• **SOURCE DATA**:
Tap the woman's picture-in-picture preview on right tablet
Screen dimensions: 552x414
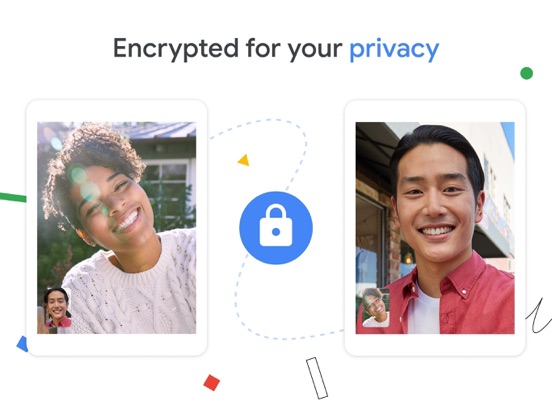(376, 308)
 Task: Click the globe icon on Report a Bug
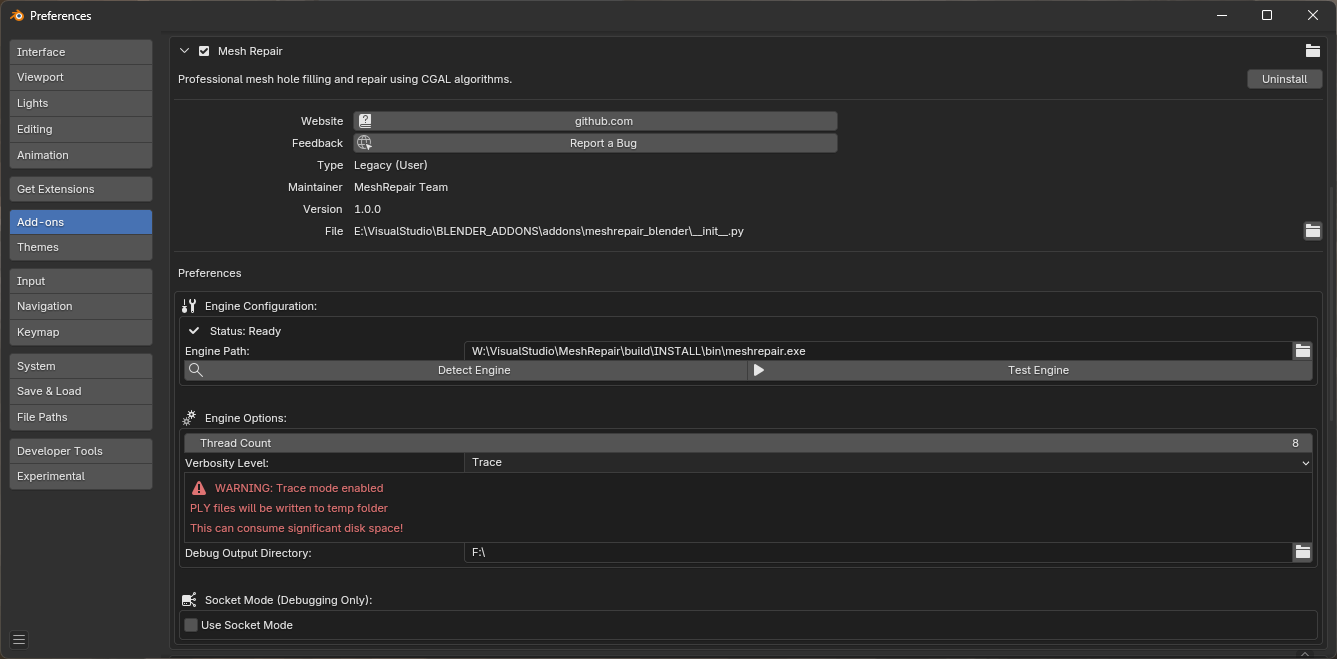click(x=364, y=142)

• **WORK ITEM**: Return the lines of the data above in full and exactly, with no pictures.

• **EXERCISE RESPONSE**:
Tap the woman's picture-in-picture preview on right tablet
Screen dimensions: 552x414
(376, 308)
 Task: Click the globe icon on Report a Bug
click(x=364, y=142)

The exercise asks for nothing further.